President Joe Biden reversed Trump’s ban days after taking office in 2021. On Monday, Trump revoked Biden’s reversal while targeting 78 other executive actions taken under the prior administration. Without the federal protections granted under Biden, the legal precedent over the ban implemented in Trump’s first term remains: The Supreme Court in 2019 allowed him to enforce the ban after four separate courts had blocked it from taking effect.
The issue of transgender military service has been debated as part of the broader LGBTQ+ rights movement since the early 2000s. Transgender people were not allowed to serve until 2016 during a time of widespread policy gains for queer Americans.
But Trump argued that transgender people hampered military readiness and that gender-affirming health care would cost the government too much money. The Palm Center, a now-defunct organization that studied LGBTQ+ military participation, countered that transgender health care costs were minimal, totaling around $3 million annually.
Monica Helms, a Navy veteran and longtime transgender activist, told The 19th that removing trans people from the military would weaken national security and expose trans people to mistreatment under the Department of Veterans Affairs.
The government also loses money by firing highly trained personnel, Helms said. Transgender people in the military don’t just have desk jobs, she said — they are aircraft carrier personnel and fighter pilots, and others are stationed in the Army and the Marines. Trans people are also serving in submarines, just like she was in the 1970s.
“It’s going to be real dangerous for our country,” she said.
Shannon Minter, legal director for the National Center for Lesbian Rights, said that a trans military ban has deeply dangerous consequences beyond the armed forces.
“It has a huge negative impact for the federal government to brand all transgender people as definitionally unfit to serve,” Minter said. “It would have horrific spillover effect in other areas of life, other areas of employment and would condone, socially, people seeing transgender people as less than.”
It is unclear how many transgender service members will be affected by Monday’s executive order. The Williams Institute at the UCLA School of Law totaled the number of transgender service members at 15,500, but that figure hasn’t been updated since 2014. That’s in part because the Palm Center shuttered in 2022 after Biden advanced a number of gains that allowed queer people to serve openly. Minter believes that far fewer than 15,000 transgender people will be impacted by the ban. He expects servicemembers who transitioned medically to be the first targeted.

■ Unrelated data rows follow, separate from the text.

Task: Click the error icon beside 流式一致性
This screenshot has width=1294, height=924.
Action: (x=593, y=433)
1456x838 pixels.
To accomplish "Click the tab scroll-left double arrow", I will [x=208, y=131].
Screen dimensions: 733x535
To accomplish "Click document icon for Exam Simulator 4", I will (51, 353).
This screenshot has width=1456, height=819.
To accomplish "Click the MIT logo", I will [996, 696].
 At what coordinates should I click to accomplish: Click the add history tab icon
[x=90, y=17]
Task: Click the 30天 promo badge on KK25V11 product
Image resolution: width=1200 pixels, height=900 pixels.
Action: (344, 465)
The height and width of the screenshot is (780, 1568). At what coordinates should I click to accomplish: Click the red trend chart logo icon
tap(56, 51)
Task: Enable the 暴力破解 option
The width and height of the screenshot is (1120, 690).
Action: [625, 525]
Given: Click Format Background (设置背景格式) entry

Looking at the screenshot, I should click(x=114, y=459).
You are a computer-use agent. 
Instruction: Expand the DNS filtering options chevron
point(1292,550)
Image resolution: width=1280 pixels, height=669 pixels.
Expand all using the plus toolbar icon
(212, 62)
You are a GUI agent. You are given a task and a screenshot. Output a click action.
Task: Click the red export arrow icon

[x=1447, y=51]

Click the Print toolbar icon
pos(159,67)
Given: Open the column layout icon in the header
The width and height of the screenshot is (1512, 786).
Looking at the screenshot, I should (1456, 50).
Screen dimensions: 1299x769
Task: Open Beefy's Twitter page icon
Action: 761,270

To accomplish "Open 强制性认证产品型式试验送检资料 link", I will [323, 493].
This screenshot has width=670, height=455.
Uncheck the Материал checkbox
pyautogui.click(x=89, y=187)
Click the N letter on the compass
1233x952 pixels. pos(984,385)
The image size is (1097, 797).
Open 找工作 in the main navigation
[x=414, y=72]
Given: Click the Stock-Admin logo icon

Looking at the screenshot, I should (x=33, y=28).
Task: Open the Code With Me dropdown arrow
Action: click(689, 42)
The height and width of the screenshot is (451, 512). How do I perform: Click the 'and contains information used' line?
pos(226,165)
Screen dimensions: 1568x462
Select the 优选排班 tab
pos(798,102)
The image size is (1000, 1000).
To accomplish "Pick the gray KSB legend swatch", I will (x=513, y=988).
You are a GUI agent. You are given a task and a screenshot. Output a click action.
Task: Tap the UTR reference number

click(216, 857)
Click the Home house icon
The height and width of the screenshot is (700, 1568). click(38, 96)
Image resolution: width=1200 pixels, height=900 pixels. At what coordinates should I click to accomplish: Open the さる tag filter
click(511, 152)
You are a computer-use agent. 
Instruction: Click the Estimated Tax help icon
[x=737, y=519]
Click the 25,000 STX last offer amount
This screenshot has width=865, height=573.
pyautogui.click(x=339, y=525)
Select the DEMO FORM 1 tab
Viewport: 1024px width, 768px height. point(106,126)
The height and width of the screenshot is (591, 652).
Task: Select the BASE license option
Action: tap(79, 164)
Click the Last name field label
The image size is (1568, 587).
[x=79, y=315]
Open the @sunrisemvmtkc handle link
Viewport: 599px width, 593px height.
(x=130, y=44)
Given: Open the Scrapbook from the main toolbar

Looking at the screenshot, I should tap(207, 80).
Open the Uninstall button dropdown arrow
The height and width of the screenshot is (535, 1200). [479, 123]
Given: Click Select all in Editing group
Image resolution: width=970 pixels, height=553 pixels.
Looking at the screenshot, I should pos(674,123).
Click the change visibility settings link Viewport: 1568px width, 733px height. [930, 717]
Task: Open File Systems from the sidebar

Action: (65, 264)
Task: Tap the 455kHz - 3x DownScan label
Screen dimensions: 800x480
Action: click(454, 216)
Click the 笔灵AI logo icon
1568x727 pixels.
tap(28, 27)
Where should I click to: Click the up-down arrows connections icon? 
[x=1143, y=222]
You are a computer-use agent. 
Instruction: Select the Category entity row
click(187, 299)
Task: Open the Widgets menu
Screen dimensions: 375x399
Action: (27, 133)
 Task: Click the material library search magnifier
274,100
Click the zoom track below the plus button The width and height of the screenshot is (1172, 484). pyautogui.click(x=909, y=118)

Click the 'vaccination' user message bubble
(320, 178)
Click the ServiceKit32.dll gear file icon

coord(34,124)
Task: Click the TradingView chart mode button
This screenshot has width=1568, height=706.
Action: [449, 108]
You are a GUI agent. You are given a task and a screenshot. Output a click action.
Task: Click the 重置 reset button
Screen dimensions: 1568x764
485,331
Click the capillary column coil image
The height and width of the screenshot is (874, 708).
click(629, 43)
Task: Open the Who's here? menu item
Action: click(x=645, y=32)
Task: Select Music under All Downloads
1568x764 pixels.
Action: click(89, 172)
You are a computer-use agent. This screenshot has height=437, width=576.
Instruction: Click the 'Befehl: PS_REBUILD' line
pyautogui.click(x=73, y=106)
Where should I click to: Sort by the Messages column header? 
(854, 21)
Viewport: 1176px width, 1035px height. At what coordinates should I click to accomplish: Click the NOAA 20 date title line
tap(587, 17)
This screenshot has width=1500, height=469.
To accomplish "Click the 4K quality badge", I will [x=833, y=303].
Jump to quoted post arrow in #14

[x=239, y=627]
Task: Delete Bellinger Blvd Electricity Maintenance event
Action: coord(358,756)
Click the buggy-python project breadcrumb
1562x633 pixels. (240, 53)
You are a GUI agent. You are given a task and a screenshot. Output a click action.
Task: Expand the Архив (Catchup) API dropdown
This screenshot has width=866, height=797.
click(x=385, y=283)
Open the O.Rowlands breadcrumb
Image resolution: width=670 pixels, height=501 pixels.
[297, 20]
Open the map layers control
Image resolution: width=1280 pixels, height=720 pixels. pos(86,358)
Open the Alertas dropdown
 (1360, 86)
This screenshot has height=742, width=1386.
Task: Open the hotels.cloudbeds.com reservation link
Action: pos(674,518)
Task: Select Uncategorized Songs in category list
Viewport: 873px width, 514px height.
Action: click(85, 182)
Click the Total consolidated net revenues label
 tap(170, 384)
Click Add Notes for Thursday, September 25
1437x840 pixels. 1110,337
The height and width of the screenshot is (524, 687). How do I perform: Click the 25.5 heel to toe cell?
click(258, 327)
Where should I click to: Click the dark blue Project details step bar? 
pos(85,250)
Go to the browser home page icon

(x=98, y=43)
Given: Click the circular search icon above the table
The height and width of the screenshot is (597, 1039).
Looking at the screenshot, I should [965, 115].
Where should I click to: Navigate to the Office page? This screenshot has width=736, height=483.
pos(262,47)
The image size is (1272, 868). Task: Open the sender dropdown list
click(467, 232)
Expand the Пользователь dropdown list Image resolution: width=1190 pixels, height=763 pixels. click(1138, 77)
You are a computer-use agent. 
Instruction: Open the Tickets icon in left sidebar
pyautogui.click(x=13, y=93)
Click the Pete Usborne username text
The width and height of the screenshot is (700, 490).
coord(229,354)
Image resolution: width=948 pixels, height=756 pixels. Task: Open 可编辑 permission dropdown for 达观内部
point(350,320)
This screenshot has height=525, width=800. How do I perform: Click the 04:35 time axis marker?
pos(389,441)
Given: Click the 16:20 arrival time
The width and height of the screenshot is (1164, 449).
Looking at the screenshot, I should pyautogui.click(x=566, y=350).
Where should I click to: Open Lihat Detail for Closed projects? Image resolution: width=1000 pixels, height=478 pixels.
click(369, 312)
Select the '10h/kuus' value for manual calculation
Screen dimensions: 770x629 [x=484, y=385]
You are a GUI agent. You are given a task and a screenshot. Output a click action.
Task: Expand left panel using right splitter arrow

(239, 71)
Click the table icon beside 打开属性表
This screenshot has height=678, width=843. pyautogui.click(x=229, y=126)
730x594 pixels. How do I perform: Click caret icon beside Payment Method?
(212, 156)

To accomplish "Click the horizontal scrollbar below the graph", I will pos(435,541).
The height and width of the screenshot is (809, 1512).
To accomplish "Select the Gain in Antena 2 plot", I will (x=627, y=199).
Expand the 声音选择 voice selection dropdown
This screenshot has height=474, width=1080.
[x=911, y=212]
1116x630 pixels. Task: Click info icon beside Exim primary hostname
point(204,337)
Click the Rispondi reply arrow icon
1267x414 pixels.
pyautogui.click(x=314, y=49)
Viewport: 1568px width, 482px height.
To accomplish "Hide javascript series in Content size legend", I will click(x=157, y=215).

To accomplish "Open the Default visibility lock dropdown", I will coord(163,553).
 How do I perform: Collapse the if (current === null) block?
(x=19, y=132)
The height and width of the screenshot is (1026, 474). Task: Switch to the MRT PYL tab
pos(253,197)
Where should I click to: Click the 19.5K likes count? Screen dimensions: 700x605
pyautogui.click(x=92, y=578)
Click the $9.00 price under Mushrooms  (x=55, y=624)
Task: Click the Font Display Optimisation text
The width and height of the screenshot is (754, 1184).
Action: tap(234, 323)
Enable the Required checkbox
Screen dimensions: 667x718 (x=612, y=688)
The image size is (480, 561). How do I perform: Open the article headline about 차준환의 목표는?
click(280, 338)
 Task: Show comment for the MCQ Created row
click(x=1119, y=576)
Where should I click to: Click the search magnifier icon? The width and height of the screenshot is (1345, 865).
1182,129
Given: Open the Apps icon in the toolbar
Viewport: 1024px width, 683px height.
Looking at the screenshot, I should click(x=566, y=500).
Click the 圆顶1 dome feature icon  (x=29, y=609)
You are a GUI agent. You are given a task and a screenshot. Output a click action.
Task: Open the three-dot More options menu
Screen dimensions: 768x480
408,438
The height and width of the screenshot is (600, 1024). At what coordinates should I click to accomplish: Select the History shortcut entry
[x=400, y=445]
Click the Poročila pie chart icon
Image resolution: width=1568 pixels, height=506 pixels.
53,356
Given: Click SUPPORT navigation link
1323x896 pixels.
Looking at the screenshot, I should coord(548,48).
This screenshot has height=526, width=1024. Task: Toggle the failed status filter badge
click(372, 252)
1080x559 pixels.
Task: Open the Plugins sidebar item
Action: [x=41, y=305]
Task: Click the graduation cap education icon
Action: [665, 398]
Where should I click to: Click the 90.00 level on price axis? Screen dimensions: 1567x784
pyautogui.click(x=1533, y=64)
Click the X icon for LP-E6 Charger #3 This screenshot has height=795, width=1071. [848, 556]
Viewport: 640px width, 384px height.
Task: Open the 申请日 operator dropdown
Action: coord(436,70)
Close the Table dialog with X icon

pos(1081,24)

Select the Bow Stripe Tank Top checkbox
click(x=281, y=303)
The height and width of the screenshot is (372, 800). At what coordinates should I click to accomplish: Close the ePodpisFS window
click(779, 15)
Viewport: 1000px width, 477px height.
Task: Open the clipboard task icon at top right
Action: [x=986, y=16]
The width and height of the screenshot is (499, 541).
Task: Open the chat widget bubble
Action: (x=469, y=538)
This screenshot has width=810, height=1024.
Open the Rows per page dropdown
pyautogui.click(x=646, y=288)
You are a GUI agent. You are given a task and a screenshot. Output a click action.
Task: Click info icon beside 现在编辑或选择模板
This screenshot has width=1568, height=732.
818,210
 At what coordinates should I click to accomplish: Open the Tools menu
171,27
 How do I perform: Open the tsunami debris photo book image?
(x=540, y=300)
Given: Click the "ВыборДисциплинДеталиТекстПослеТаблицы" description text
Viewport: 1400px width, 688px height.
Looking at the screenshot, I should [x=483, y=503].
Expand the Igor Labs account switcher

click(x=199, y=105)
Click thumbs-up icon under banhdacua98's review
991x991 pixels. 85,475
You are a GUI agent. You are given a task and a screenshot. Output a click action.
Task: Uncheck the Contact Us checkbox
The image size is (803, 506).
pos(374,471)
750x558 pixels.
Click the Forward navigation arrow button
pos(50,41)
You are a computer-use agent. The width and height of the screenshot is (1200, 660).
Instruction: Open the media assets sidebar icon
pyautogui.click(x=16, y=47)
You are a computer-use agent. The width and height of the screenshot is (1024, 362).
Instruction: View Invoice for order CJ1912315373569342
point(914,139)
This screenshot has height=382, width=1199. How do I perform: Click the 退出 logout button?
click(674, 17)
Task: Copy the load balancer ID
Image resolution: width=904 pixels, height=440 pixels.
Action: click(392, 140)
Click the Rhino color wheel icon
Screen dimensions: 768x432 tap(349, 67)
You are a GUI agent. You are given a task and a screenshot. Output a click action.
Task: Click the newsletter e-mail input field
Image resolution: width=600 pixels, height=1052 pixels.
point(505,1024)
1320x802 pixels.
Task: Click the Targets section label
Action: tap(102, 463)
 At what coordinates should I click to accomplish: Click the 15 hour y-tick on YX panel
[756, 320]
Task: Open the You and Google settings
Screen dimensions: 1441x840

Now, the work of challenging the ban falls to other national advocates like Minter, who said lawsuits are already in the works.
“We have been working for months to be ready to challenge any new ban,” he said. Before they do that, however, they plan to lobby those closest to the administration for a reversal before thousands lose their jobs.
The unemployment rate for transgender Americans is five times the national average as of 2022 (18 percent), according to theU.S. Transgender Survey (USTS). The military has approximately 2.1 million service members and nearly 800,000 civilian employees. The 2015 USTS found that transgender people were twice as likely to serve in the armed forces as cisgender people.
Minter believes that is because, other than the ban, the military historically rewards service, not gender presentation.
“The core value of the military is that everyone is united around a common mission or purpose, and that differences really fall away,” he said. “I mean, that is the overriding consideration, and I think people really treasure that.”